Your May 14 editorial “Another Constituency Heard From” draws a conclusion that was not intended by the Committee on the Assessment of NASA’s Earth Science Program, the authors of the recent National Research Council (NRC) report “Earth Science and Applications from Space: A Midterm Assessment of NASA’s Implementation of the Decadal Survey.”

The 2007 NRC decadal survey, “Earth Science and Applications from Space: National Imperatives for the Next Decade and Beyond,” called for a renewal of the national commitment to a balanced program of Earth observations in which attention to securing practical benefits for humankind plays an equal role with the quest to acquire knowledge about the Earth system. Our 2012 midterm assessment report states that NASA responded favorably and aggressively to this survey, embracing its overall recommendations for Earth observations, missions, technology investments and priorities for the underlying science.

Contrary to an assertion in the editorial, we found that significant progress has been made by NASA and the Earth science and applications communities over the past five years. In addition to the successful launches of Suomi NPP, Aquarius, and Ocean Surface Topography Mission/Jason-2, the NASA Earth Science program initiated the Earth Venture solicitation line, began implementation of the Soil Moisture Active-Passive and ICESat-2 decadal survey missions, and provided for technology development efforts in direct support of all the decadal survey missions. At the same time, the program sustained its accompanying Research & Analysis program, entrained applications end-users directly from the beginning stages of mission development, and reinvigorated its airborne program, including such notable successes as the IceBridge campaign.

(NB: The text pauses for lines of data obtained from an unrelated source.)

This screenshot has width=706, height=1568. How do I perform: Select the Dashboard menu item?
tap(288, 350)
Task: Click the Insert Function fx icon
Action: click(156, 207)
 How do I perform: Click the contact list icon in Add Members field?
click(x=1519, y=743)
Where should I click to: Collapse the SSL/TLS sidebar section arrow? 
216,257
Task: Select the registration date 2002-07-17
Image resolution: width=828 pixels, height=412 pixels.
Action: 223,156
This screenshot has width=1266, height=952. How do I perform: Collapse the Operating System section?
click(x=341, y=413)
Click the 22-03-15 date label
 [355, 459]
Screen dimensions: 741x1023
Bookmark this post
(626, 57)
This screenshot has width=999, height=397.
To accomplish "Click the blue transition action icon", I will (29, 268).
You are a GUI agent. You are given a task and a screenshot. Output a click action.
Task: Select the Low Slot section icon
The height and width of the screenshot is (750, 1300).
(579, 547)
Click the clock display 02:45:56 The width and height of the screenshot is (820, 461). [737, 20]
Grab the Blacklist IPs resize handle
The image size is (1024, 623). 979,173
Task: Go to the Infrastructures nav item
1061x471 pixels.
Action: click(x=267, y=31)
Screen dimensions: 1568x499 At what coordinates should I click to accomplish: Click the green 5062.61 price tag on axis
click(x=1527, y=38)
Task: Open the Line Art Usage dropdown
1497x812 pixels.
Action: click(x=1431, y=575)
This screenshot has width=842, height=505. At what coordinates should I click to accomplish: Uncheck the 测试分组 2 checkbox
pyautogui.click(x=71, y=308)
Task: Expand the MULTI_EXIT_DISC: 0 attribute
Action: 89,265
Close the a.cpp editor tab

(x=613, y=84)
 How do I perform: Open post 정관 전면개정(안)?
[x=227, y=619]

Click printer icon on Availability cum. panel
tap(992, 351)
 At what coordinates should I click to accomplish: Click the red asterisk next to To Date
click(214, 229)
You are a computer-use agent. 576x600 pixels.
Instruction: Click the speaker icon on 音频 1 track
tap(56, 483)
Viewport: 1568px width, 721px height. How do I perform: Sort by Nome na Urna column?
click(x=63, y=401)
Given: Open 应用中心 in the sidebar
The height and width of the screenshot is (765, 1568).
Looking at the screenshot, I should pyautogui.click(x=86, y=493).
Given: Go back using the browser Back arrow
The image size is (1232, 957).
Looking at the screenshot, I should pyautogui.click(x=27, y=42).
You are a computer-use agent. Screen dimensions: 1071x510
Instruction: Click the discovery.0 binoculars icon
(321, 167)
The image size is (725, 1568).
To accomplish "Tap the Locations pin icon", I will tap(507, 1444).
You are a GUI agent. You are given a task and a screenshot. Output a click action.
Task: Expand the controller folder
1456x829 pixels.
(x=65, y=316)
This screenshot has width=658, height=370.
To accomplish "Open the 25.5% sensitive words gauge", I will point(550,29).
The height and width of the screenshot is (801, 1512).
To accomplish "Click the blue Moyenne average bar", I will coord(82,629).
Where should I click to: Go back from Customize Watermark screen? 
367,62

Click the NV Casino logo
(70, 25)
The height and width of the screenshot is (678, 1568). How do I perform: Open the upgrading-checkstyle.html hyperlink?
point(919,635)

However, we also found that the survey’s vision is being realized at a far slower pace than was recommended, principally because the required budget was not achieved. Exacerbating the budget shortfalls, NASA Earth science programs experienced launch failures and delays, and the cost of implementing missions increased substantially as a result of changes in mission scope, increases in launch vehicle costs, the lack of availability of a reliable and affordable medium-class launch vehicle, underestimation of costs by the decadal survey, and unfunded programmatic changes that were required by Congress and the White House Office of Management and Budget. In addition, the National Oceanic and Atmospheric Administration has made significant reductions in scope to its future Earth environmental observing satellites.

The midterm assessment report recommends a number of steps to better manage existing programs within the context of existing (lower than required) resources. The report recommends that NASA implement its missions in a cost-constrained approach and that it establish a cross-mission Earth system science and engineering team to provide advice on execution of the broad suite of decadal survey missions within the interdisciplinary context advocated by the decadal survey. The report also recommends that NASA continue its pursuit of international partnerships and highlights the urgent need for the executive branch to develop, fund and implement an overarching multiagency national strategy for Earth observations from space, a key recommendation of the 2007 decadal survey that remains unfulfilled.

 

Dennis Hartmann, Seattle

The writer, a professor of atmospheric sciences at the University of Washington, is chairman of the NRC Committee on the Assessment of NASA’s Earth Science Program.